TASK DETAILS
Retype each of the entries below word for word, leaving out the pictures.

--- start of SUPPLIED DATA ---

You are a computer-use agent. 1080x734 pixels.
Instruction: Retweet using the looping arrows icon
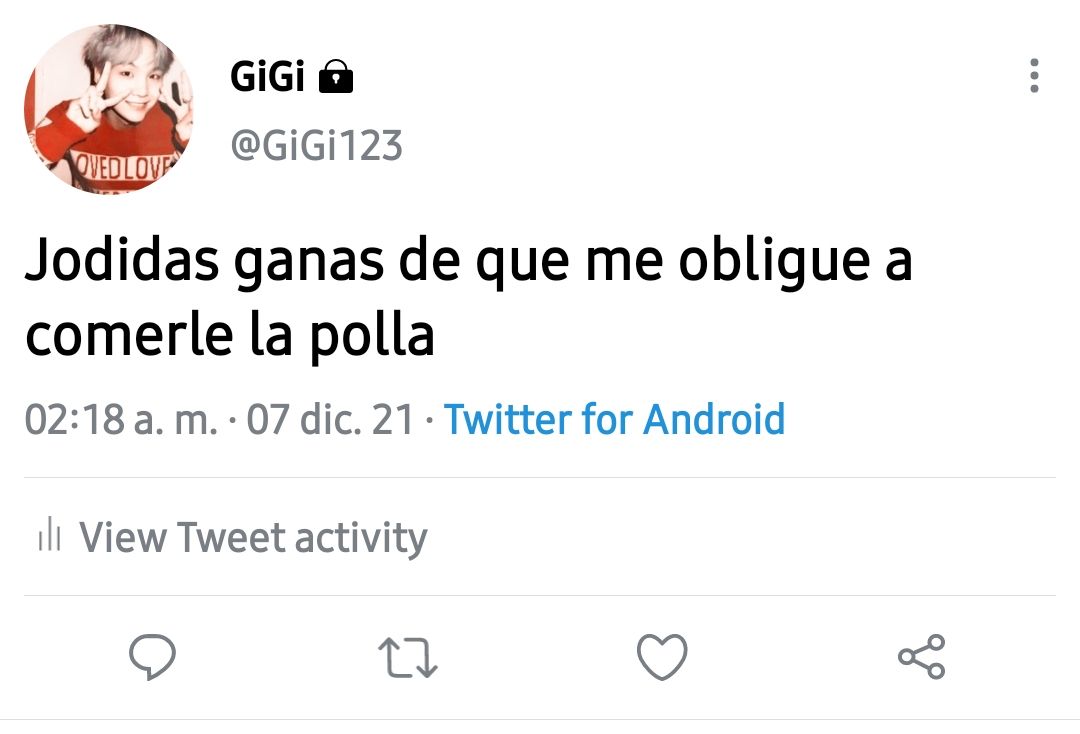point(408,658)
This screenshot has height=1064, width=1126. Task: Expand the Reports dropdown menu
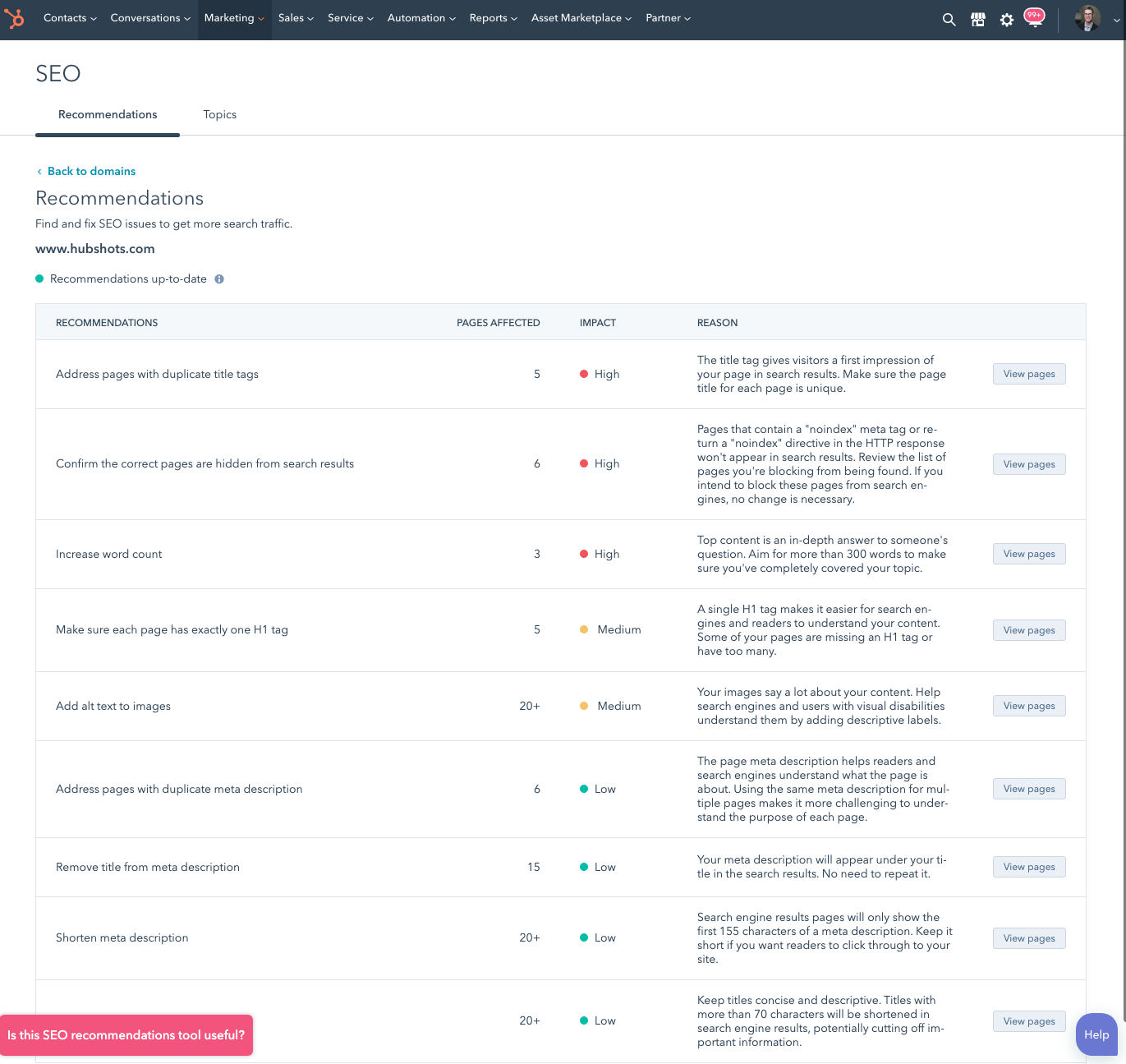(493, 18)
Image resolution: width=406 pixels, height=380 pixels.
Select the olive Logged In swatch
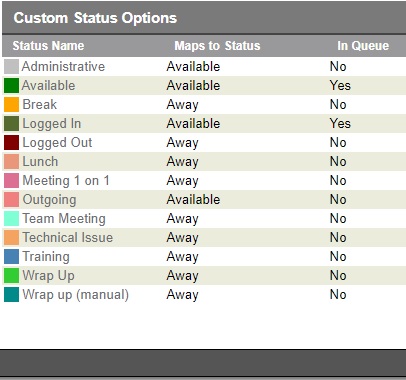(11, 123)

--- end of SUPPLIED DATA ---

ANSWER FOR THE TASK
You are a computer-use agent. 1080x734 pixels.
Instruction: Retweet using the looping arrows icon
point(408,658)
This screenshot has height=1064, width=1126. Task: Expand the Reports dropdown menu
(493, 18)
Image resolution: width=406 pixels, height=380 pixels.
Select the olive Logged In swatch
(11, 123)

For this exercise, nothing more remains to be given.